[Data on finding words and elements]
------------------------------------
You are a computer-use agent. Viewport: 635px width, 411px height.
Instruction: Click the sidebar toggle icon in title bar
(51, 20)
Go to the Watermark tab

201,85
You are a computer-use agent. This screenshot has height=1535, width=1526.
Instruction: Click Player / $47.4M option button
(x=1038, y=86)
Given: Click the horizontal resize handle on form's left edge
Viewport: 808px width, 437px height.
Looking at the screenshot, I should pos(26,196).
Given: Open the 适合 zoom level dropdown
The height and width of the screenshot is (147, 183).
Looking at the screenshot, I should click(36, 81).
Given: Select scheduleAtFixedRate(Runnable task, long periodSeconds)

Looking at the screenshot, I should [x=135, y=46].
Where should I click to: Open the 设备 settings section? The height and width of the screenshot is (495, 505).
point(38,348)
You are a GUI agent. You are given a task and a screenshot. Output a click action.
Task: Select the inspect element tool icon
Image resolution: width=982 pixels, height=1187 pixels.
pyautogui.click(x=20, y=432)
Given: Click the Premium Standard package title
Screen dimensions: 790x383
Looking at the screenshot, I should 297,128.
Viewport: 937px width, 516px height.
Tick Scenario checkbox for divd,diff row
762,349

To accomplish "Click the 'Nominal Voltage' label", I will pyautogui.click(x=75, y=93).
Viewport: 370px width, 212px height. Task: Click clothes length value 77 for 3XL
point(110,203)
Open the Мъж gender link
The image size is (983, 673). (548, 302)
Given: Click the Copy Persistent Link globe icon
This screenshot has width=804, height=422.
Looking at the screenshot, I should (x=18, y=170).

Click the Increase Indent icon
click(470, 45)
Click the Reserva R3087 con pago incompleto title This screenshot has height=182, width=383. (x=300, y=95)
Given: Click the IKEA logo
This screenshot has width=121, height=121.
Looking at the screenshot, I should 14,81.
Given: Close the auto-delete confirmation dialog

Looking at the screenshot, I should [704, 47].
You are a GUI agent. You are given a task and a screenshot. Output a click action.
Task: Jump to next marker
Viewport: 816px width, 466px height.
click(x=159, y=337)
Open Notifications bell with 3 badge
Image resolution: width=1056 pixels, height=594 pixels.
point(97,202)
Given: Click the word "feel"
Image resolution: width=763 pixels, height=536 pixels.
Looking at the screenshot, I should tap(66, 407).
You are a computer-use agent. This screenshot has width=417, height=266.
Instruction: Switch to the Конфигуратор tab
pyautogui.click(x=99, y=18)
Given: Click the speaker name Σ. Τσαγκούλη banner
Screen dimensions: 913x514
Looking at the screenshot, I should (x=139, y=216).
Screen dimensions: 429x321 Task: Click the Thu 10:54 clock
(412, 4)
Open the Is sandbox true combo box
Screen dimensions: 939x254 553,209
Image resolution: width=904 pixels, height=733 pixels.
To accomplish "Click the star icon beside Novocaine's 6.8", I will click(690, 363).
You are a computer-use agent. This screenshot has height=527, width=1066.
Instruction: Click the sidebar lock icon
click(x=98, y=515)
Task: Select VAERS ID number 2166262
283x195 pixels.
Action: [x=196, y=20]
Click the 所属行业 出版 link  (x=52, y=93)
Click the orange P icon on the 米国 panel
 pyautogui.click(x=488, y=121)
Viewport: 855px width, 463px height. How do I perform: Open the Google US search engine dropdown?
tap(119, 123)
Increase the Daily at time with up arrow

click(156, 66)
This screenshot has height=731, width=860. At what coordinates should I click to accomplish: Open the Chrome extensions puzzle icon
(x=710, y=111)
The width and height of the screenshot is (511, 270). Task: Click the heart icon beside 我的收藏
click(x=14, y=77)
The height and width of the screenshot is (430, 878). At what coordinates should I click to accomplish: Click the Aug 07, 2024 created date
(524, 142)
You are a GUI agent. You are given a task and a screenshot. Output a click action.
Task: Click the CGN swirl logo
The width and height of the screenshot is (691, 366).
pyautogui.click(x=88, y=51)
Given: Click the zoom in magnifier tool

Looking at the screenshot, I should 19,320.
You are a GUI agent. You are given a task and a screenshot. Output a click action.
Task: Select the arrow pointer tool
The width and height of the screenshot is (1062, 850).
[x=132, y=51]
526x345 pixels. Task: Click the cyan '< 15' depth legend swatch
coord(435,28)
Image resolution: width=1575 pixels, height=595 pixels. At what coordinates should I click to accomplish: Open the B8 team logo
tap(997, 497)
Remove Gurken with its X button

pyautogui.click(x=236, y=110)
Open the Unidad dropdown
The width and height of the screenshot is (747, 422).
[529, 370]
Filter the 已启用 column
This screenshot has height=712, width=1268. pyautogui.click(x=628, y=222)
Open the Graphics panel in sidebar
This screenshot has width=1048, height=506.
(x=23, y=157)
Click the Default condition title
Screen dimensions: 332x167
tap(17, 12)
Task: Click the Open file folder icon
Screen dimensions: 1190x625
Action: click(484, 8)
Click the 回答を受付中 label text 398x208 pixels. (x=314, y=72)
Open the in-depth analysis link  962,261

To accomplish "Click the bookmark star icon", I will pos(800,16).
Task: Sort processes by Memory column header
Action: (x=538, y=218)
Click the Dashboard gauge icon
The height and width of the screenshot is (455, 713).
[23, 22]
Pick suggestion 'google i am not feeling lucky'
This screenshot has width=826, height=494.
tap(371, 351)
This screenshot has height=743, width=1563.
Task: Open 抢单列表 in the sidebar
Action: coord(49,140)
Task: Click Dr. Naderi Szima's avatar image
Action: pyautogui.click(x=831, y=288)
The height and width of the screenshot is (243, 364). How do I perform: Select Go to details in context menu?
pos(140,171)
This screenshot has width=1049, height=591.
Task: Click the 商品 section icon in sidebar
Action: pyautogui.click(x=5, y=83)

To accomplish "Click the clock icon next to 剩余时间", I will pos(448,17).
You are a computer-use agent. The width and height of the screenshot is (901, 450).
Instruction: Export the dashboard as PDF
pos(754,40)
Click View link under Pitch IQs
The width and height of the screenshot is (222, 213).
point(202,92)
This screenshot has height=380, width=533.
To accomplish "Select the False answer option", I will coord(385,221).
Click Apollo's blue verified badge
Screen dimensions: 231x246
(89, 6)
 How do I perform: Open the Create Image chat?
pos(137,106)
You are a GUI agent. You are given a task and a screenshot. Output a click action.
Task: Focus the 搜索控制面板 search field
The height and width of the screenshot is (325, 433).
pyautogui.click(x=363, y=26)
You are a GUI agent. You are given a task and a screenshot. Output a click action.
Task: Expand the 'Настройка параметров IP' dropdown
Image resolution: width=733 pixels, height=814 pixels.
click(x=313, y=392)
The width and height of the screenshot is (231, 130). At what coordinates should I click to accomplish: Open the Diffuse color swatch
------------------------------------
_GIVEN EXERCISE_: Return each line of the data above that contains the string "dimensions", with case counting in the match.

_SOLUTION_:
Screen dimensions: 790x383
Screen dimensions: 913x514
Screen dimensions: 429x321 Task: Click the Thu 10:54 clock
Screen dimensions: 939x254 553,209
Screen dimensions: 332x167
Screen dimensions: 1190x625
Screen dimensions: 231x246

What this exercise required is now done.